Y hoy, sin exagerar, hoy, en el día de Todos los Santos, quisiera que nosotros pensáramos en todos estos, los santos desconocidos. Pecadores como nosotros, peor que nosotros, pero destruidos. A esta tanta de gente que viene de la Gran Tribulación: la mayor parte del mundo está en tribulación. Y el Señor santifica a este pueblo, pecador como nosotros, pero lo santifica con la tribulación.
Y al final, la tercera imagen. Dios. La primera, la devastación; la segunda, las víctimas; la tercera, Dios. Dios: “Nosotros desde ahora somos hijos de Dios”, hemos escuchado en la segunda lectura. “Pero lo que seremos no ha sido todavía revelado. Pero sabemos que cuando Él se habrá manifestado nosotros seremos semejantes a Él, porque lo veremos como Él es”, es decir: la esperanza. Y esto es la bendición del Señor que todavía tenemos: la esperanza. La esperanza que tenga piedad de su pueblo, que tenga piedad de aquellos que están en la Gran Tribulación. También, que tenga piedad de los destructores y se conviertan. Y así, la santidad de la Iglesia va adelante: con esta gente, con nosotros que veremos a Dios como Él es. Y ¿cuál debe ser nuestra actitud, si queremos entrar en este pueblo y caminar hacia el Padre, en este mundo de devastación, en este mundo de guerras, en este mundo de tribulación? Nuestra actitud, lo hemos escuchado en el Evangelio: es la actitud de las Bienaventuranzas. Solamente este camino nos llevará al encuentro con Dios. Solamente este camino nos salvará de la destrucción, de la devastación de la tierra, de la creación, de lo moral, de la historia, de la familia, de todo. Solamente este camino: pero nos hará pasar cosas feas, ¿eh? Nos traerá problemas. Persecuciones. Pero solamente este camino nos llevará adelante. Y así, este pueblo que tanto sufre hoy por el egoísmo de los devastadores, de nuestros hermanos devastadores, este pueblo va adelante con las Bienaventuranzas, con la esperanza de encontrar a Dios, de encontrar cara a cara al Señor, con la esperanza de hacernos santos, en aquel momento del encuentro definitivo con Él.

Trabajo por hacer:
[1] En el texto sobre Todos los Santos, ¿qué actitud se dice que debemos tener, según lo escuchado en el Evangelio?
[2] Explica en pocas palabras por qué el texto sobre Todos los Santos pide seguir el camino de las Bienaventuranzas aunque traiga problemas.
[3] Sigue escribiendo el texto sobre Todos los Santos a partir de su última frase.

Material proporcionado:
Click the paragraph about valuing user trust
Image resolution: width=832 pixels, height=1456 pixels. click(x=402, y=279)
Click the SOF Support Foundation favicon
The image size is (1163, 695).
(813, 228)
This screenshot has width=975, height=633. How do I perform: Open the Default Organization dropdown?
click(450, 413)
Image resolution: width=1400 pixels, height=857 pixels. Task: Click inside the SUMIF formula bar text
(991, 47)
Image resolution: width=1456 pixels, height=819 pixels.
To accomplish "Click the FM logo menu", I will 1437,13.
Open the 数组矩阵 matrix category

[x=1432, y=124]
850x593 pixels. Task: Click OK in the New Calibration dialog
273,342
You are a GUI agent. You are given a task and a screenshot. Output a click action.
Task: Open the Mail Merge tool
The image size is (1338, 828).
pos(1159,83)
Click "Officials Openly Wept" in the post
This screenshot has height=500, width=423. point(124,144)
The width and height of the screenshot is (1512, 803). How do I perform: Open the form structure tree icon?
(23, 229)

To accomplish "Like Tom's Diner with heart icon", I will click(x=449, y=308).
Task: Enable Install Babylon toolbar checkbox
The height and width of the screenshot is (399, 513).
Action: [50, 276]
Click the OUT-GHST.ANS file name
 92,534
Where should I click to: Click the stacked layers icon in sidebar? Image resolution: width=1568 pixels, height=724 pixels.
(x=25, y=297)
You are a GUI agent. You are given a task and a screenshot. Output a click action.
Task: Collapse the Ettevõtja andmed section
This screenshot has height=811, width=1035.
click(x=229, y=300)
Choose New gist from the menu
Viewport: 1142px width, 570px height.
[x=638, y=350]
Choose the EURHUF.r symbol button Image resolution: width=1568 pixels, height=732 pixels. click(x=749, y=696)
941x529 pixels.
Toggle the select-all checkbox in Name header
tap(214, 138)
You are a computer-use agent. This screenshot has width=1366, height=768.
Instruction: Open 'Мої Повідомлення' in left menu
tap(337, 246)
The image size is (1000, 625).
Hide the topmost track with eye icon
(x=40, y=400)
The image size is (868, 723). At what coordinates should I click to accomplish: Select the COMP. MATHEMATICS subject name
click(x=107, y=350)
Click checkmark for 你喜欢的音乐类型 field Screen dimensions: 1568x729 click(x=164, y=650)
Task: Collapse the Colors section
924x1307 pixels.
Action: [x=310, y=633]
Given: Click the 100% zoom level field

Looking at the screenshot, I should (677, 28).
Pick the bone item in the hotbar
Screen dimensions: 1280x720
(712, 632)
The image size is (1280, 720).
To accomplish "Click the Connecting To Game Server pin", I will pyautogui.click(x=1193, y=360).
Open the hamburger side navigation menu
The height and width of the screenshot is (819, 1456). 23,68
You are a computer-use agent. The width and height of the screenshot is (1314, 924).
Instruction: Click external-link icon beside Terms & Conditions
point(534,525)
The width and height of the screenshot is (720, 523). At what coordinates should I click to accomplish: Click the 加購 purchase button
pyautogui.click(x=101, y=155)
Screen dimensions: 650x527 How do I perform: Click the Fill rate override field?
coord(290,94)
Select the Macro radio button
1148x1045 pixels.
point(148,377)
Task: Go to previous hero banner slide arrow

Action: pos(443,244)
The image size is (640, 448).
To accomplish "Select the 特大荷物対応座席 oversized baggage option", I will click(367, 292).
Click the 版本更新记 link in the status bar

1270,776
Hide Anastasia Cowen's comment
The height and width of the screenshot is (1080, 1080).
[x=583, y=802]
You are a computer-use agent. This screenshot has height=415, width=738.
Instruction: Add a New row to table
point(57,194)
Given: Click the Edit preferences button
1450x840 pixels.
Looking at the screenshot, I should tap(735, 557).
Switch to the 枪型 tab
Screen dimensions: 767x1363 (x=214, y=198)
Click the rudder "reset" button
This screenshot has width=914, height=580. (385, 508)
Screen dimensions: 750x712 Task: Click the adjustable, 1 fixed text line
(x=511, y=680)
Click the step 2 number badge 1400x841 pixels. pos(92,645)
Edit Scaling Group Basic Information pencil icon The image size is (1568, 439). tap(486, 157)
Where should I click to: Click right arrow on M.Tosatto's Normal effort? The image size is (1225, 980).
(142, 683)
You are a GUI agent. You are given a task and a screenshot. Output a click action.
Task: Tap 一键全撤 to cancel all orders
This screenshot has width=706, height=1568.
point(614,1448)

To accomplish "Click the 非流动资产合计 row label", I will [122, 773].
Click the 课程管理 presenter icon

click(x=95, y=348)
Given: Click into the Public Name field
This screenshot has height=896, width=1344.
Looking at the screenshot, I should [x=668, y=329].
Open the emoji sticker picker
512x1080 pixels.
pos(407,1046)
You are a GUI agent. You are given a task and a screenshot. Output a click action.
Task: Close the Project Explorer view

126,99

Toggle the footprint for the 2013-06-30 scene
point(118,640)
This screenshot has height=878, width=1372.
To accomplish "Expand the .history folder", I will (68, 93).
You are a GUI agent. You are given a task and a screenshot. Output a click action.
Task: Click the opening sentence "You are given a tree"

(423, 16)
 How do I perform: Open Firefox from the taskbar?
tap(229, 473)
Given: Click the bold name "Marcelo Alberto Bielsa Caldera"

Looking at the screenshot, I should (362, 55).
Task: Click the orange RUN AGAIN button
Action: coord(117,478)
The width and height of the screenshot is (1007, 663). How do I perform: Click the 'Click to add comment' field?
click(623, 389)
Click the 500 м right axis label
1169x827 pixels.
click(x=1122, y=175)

Respuestas de ejercicios:
[1] La actitud de las Bienaventuranzas.

[2] Porque solo ese camino nos llevará al encuentro con Dios y nos salvará de la destrucción de la tierra, de la creación, de lo moral, de la historia y de la familia. Aunque nos traiga cosas feas, problemas y persecuciones, es el único que nos lleva adelante.

[3]
El Señor nos ayude y nos de la gracia de esta esperanza, pero también la gracia de la valentía para salir de todo aquello que es destrucción, devastación, relativismo de vida, exclusión de los otros, exclusión de los valores, exclusión de todo aquello que el Señor nos ha dado: exclusión de paz. Nos libre de esto, y nos de la gracia de caminar con la esperanza de encontrarnos un día cara a cara con Él. Y esta esperanza hermanos no defrauda.